▶ [Source text]
....

Directorate for Analysis (DI): Analyzes and disseminates finalized intelligence products for the DIA from all sources as well as from partner Intelligence Community agencies. Analysts focus on the military issues that may arise from political or economic events in foreign countries and also analyze foreign military capabilities, transportation systems, weapons of mass destruction (WMDs), and missile systems and contribute to National Intelligence Estimates and to the President's Daily Briefing. Analysts serve DIA in all of the agency's facilities as well as in the field.

Directorate for Intelligence Joint Staff (J2): Advises and supports the Joint Chiefs of Staff with foreign military intelligence for defense policy and war planning.

Defense Joint Intelligence Operations Center (DJIOC): Fuses tactical, operational, and strategic intelligence assets and serves as the center for coordination of these assets in response to combatant command requirements.

DIA also runs the National Defense Intelligence College.

[edit] History

After World War II until the creation of the DIA, the three Military Departments collected, produced and distributed their intelligence for individual use. This turned out to be too duplicative, costly, and ineffective as each department provided their estimates to the Secretary of Defense or to other governmental agencies.

The Defense Reorganization Act of 1958 wanted to correct these deficiencies by assigning responsibility for Unified and Specified Command intelligence support. However, the intelligence responsibilities remained unclear, the coordination was poor and the first results were short of national reliability and focus. As a result of this poor organization, President Eisenhower appointed the Joint Study Group in 1960 to find better ways for organizing the nation's military intelligence activities.

Acting on the recommendations of the Joint Study Group, Secretary of Defense Robert S. McNamara advised the Joint Chiefs of Staff (JCS) of his decision to establish the Defense Intelligence Agency in February 1961. He assigned them with developing a concept plan that would integrate all the military intelligence of the DoD. The JCS completed this assignment by July, and published DoD Directive 5105.21, "Defense Intelligence Agency" on 1 August, effective 1 October 1961.

....

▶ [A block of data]
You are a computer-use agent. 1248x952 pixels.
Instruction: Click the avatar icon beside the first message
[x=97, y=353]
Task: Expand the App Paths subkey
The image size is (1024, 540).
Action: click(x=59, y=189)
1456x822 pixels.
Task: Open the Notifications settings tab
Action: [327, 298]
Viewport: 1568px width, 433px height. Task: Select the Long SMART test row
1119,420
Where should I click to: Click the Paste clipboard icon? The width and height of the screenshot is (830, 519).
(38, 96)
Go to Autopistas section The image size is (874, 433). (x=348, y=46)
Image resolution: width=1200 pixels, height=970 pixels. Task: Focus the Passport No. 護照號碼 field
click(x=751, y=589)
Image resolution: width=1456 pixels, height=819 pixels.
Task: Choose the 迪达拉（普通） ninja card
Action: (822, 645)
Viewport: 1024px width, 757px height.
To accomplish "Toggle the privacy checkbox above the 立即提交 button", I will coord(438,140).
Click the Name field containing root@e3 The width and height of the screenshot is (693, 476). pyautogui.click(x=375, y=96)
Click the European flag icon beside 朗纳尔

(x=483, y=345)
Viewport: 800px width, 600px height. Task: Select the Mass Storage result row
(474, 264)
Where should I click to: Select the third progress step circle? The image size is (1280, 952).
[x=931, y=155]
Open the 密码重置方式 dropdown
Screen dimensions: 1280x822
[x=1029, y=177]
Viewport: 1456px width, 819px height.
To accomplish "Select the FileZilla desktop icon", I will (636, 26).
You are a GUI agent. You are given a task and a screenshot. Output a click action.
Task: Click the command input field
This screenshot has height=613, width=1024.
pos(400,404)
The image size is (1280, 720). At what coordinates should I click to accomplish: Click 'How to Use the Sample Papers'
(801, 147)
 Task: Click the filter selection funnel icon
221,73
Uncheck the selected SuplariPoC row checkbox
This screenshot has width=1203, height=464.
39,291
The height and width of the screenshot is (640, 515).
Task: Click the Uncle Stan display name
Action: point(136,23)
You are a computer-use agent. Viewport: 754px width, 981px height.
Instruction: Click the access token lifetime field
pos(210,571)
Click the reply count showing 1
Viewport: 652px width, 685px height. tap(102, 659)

....

▶ [Stated exercise 1] According to the text on the Defense Intelligence Agency, what four things do its analysts analyze?
▶ [Stated exercise 2]
Answer these questions using the text on the Defense Intelligence Agency:
(a) Who appointed the Joint Study Group, and in what year?
(b) What number did the DoD directive published by the Joint Chiefs of Staff carry?
(c) Which unit advises and supports the Joint Chiefs of Staff with foreign military intelligence?
▶ [Stated exercise 3] Summarize the text on the Defense Intelligence Agency in two sentences.

▶ [Full output 1]
- Foreign military capabilities
- Transportation systems
- Weapons of mass destruction (WMDs)
- Missile systems

▶ [Full output 2]
(a) President Eisenhower appointed it in 1960.
(b) DoD Directive 5105.21.
(c) The Directorate for Intelligence Joint Staff (J2).

▶ [Full output 3] The Defense Intelligence Agency includes a Directorate for Analysis, a Directorate for Intelligence Joint Staff, and a Defense Joint Intelligence Operations Center, and it also runs the National Defense Intelligence College. After the three Military Departments' separate intelligence work proved duplicative and costly and the 1958 reorganization left responsibilities unclear, Secretary of Defense Robert S. McNamara decided in February 1961 to establish the agency, whose founding directive took effect on 1 October 1961.